Exercise goal: Somewhere below is a line with "Place (53, 435)" and, later, a line with "Direction: Ascending (919, 368)"; repeat those two lines and all the lines between them, exactly as they are.

Data shown:
--

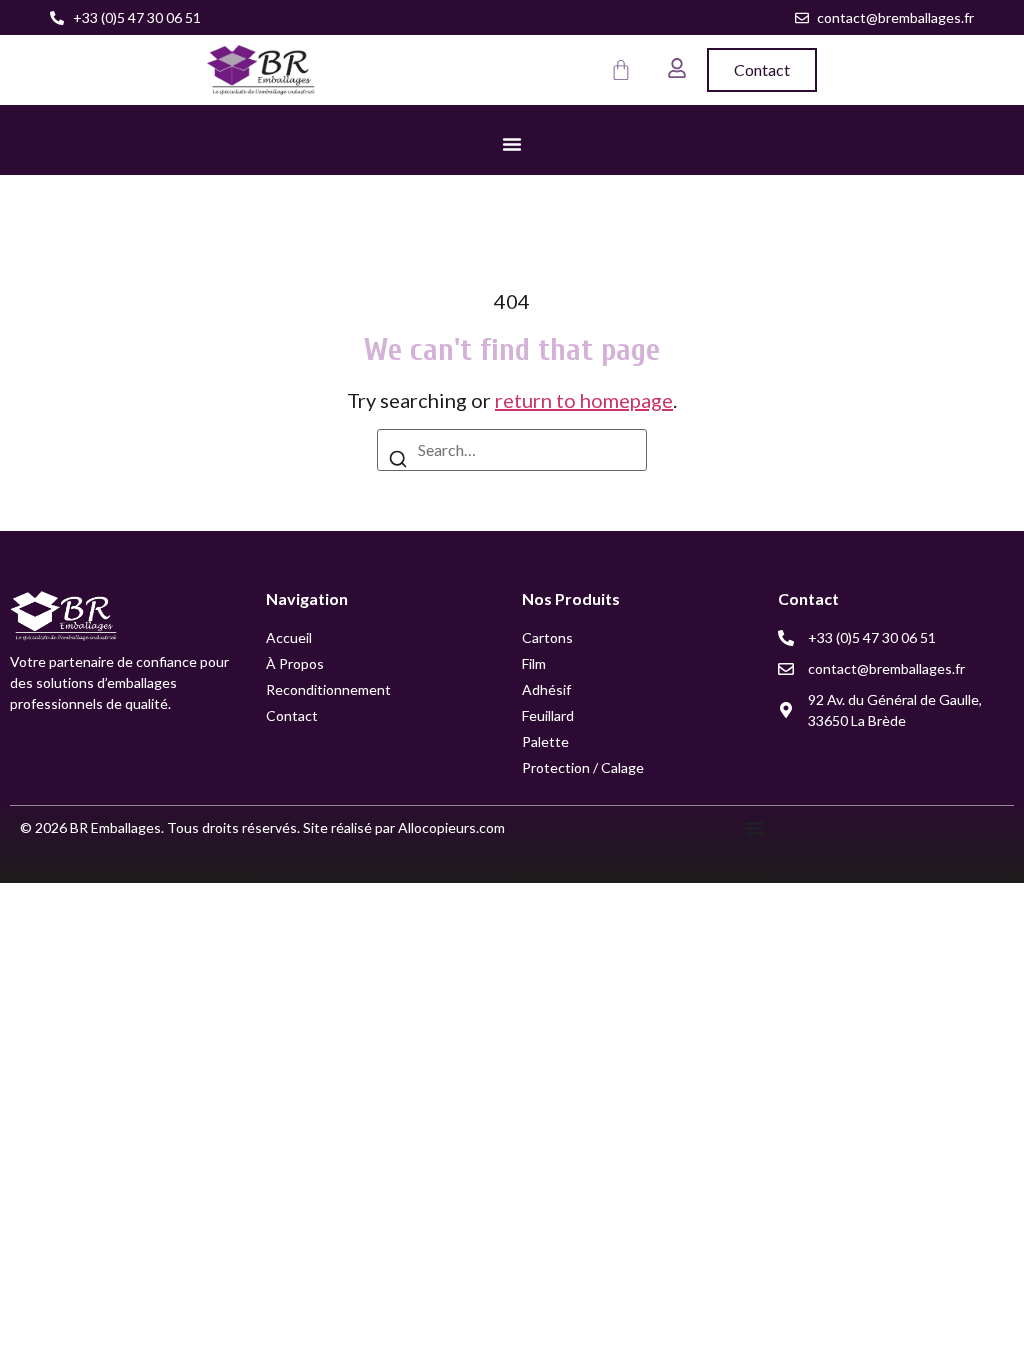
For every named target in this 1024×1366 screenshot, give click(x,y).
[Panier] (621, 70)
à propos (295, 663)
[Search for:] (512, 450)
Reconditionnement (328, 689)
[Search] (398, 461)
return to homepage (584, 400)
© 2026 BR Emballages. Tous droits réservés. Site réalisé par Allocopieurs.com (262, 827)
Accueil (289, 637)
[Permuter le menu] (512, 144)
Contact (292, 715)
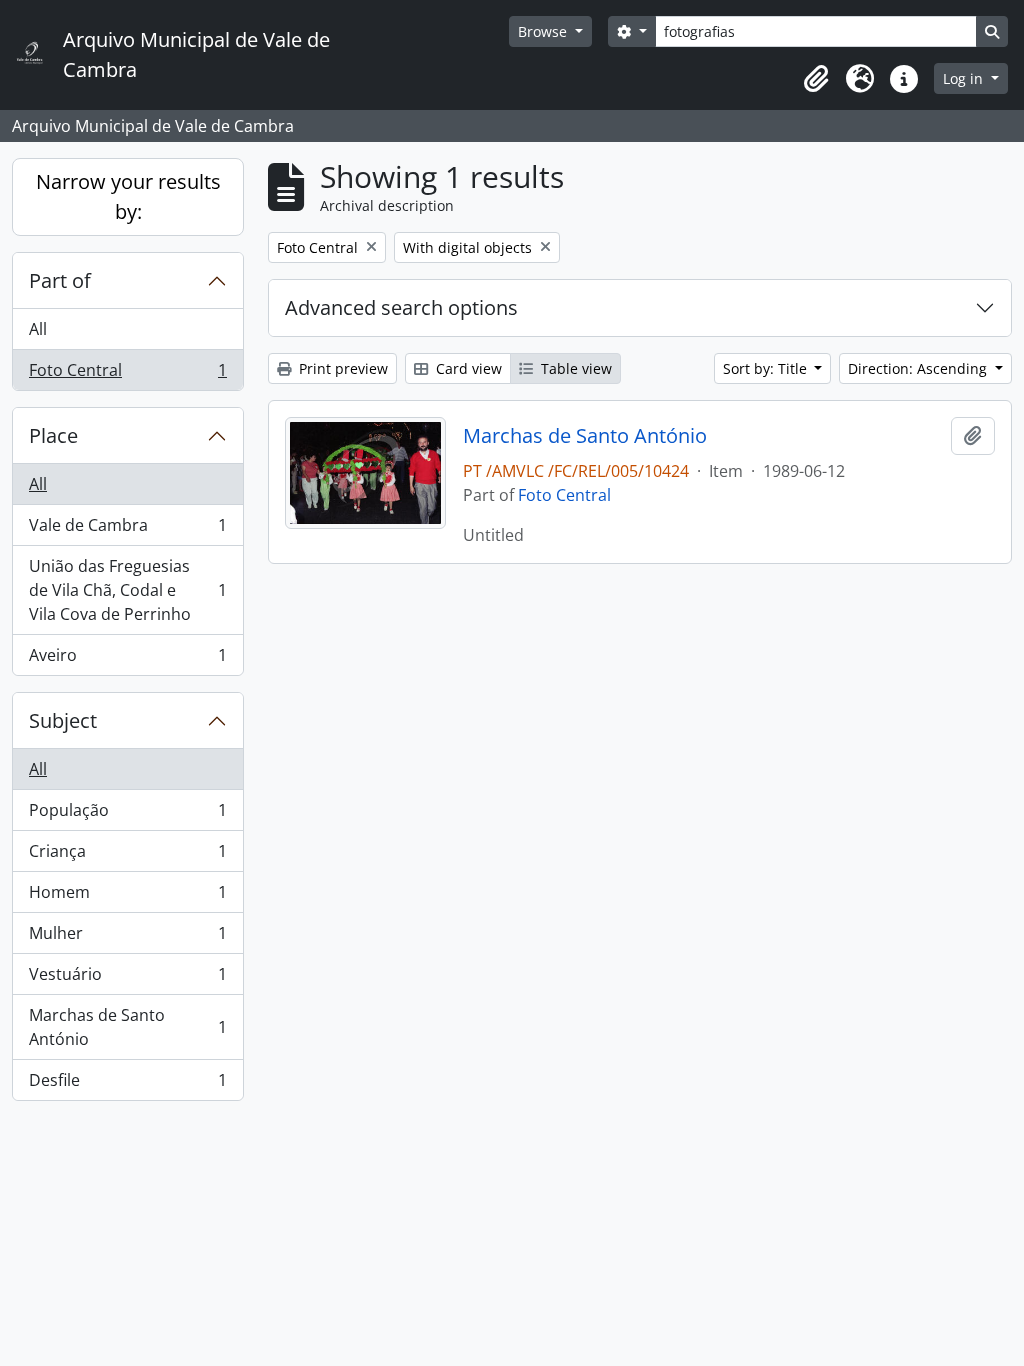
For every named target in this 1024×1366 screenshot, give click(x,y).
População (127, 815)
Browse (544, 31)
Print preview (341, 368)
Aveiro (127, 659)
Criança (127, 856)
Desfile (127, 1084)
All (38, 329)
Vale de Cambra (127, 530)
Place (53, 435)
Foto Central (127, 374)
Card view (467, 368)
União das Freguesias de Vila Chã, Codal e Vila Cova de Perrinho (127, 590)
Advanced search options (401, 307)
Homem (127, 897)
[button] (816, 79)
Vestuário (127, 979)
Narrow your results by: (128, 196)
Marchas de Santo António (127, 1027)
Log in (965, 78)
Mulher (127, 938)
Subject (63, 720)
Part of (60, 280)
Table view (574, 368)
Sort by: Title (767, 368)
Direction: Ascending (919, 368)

--

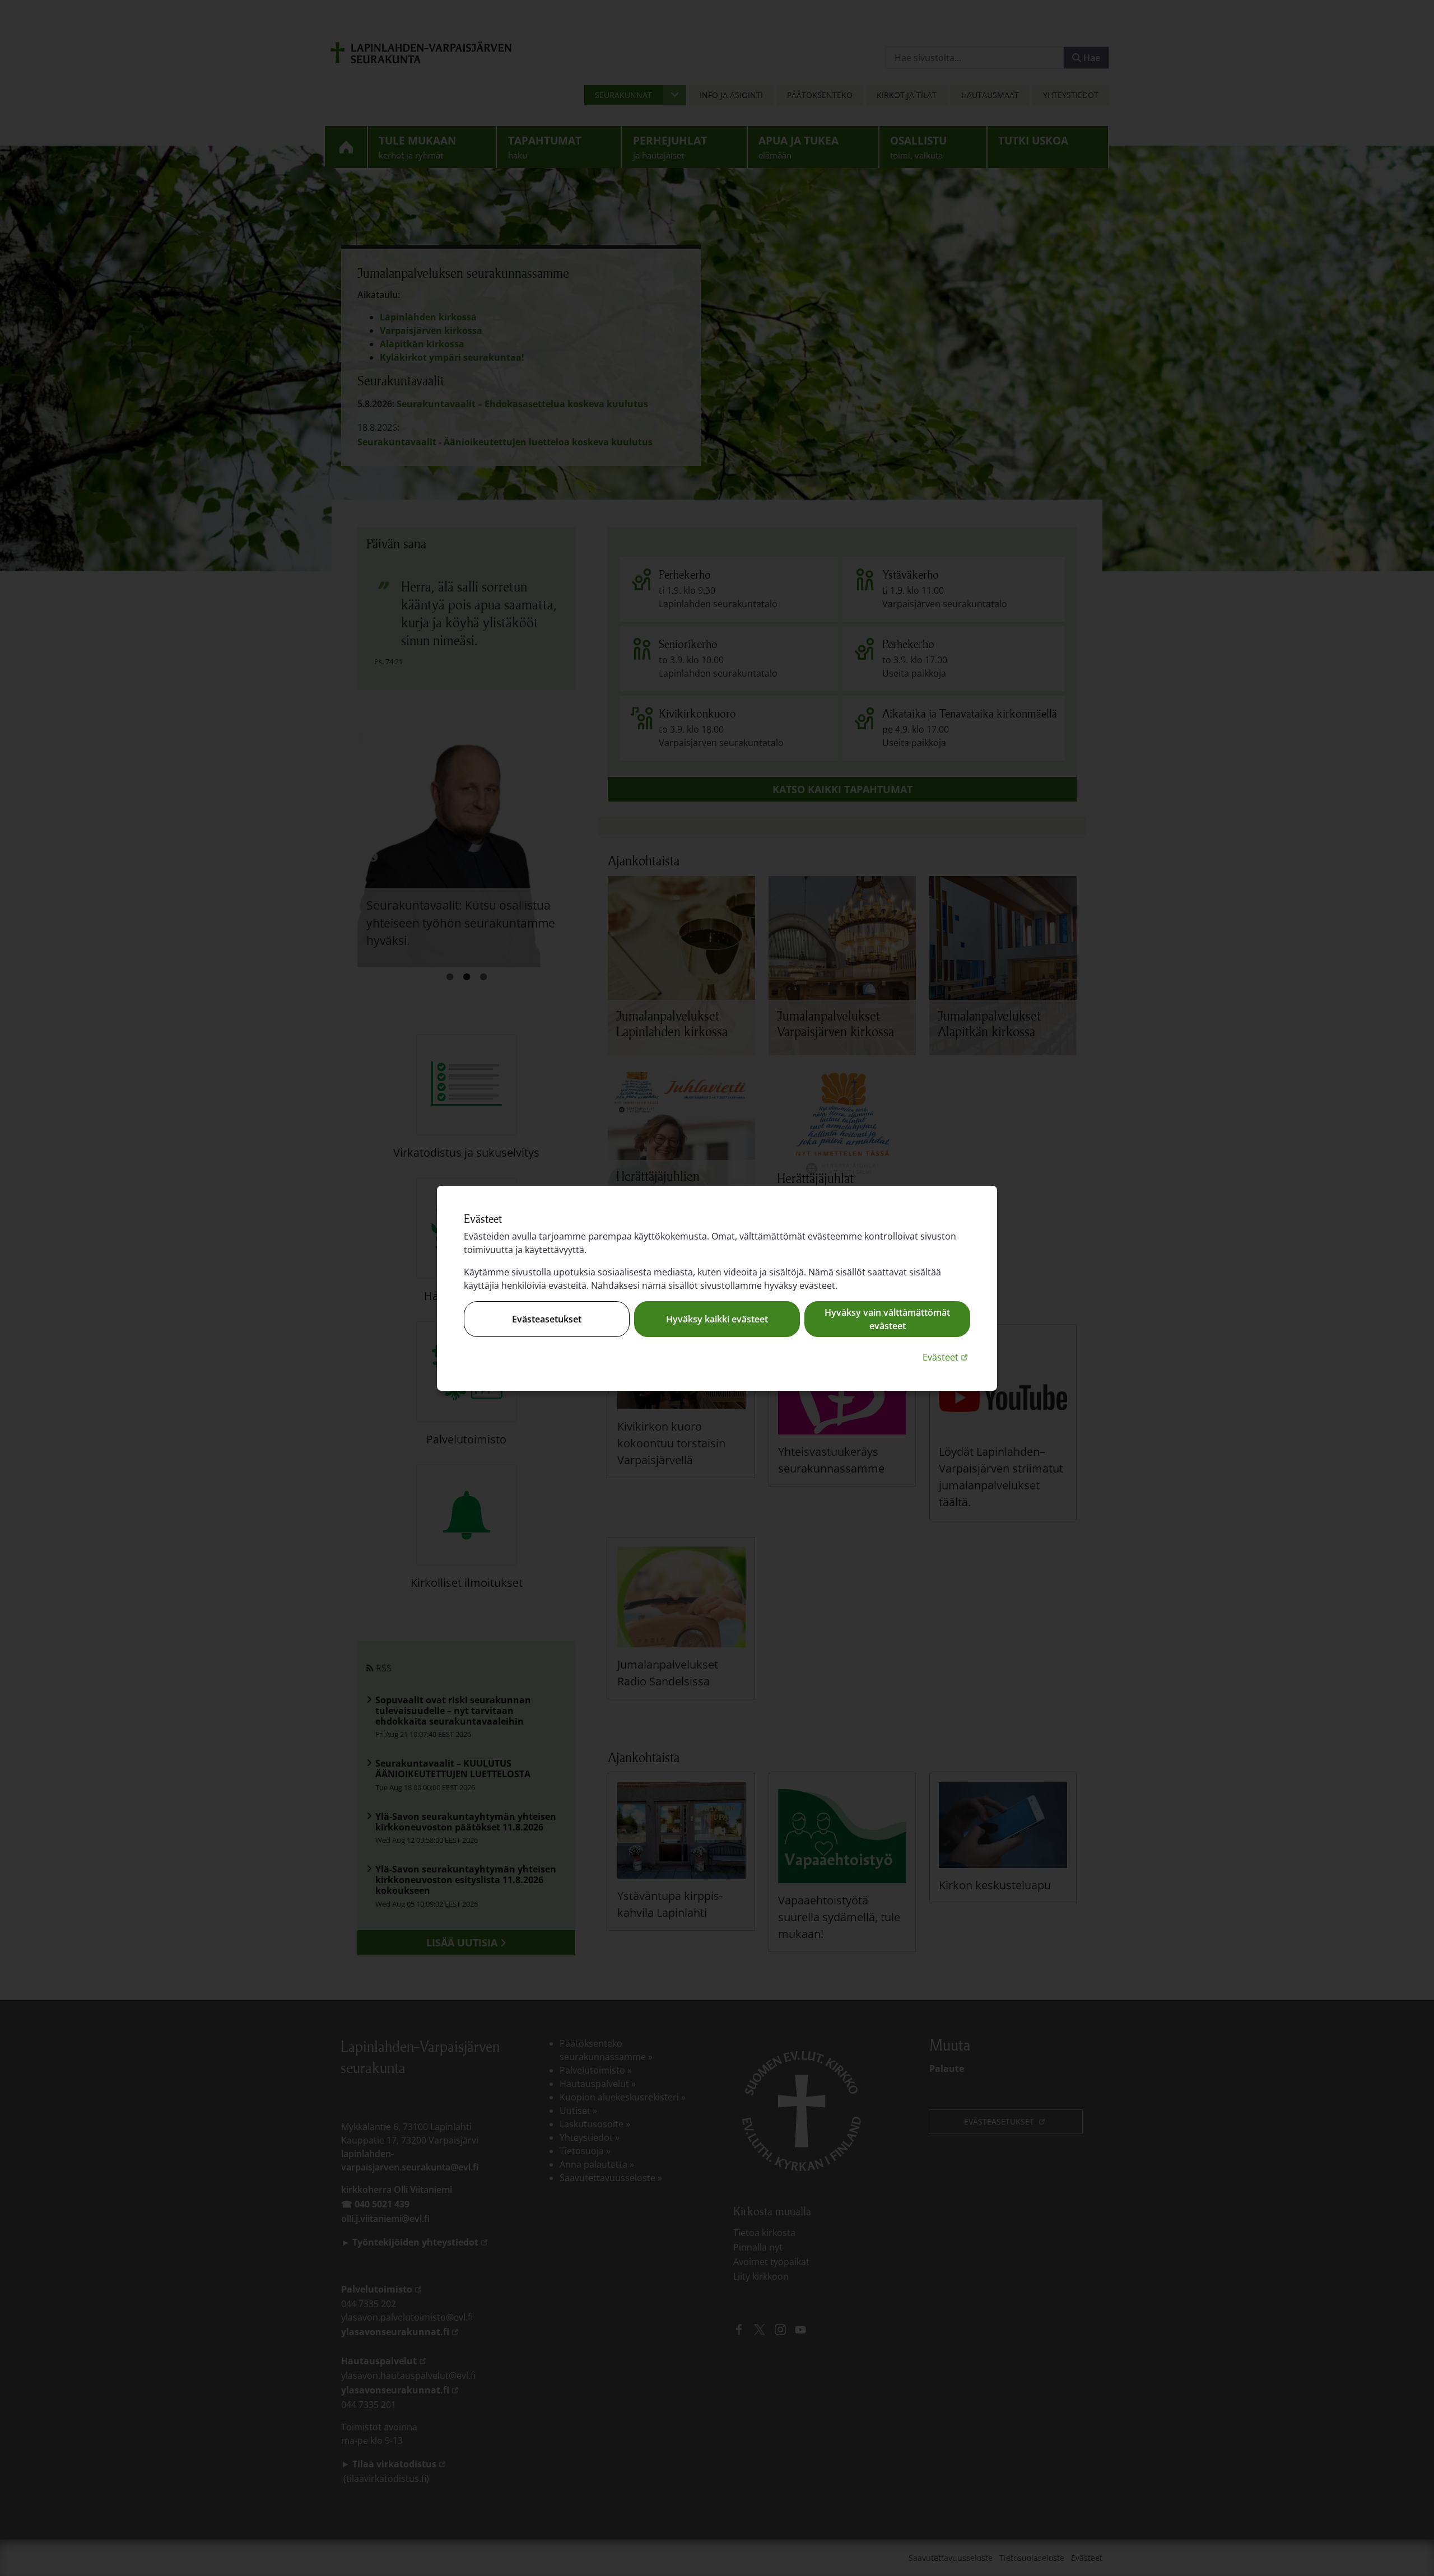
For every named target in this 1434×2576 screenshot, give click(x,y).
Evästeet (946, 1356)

--

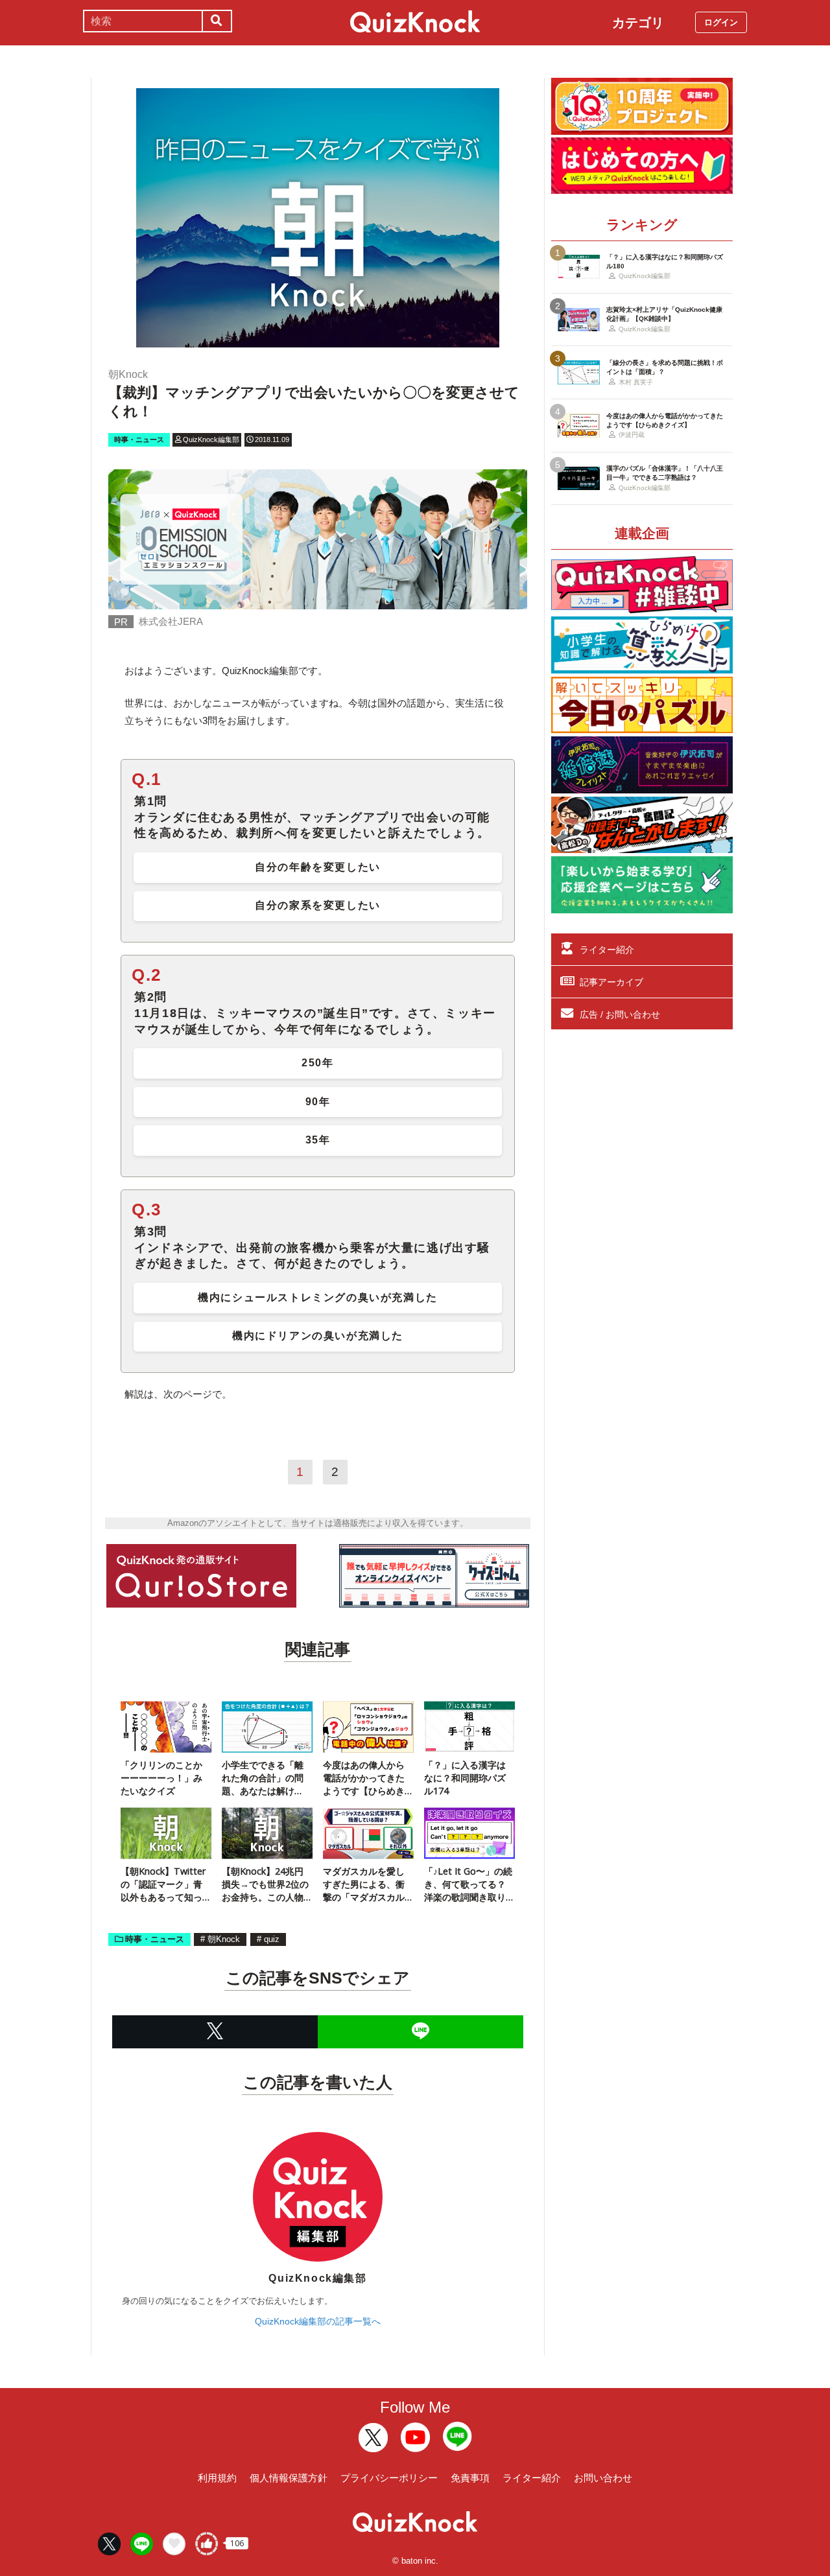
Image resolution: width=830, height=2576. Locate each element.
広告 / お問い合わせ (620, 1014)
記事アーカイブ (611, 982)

--

Task response:
Place (53, 435)
Foto Central (127, 374)
Card view (467, 368)
União das Freguesias de Vila Chã, Codal e Vila Cova de Perrinho (127, 590)
Advanced search options (401, 307)
Homem (127, 897)
[button] (816, 79)
Vestuário (127, 979)
Narrow your results by: (128, 196)
Marchas de Santo António (127, 1027)
Log in (965, 78)
Mulher (127, 938)
Subject (63, 720)
Part of (60, 280)
Table view (574, 368)
Sort by: Title (767, 368)
Direction: Ascending (919, 368)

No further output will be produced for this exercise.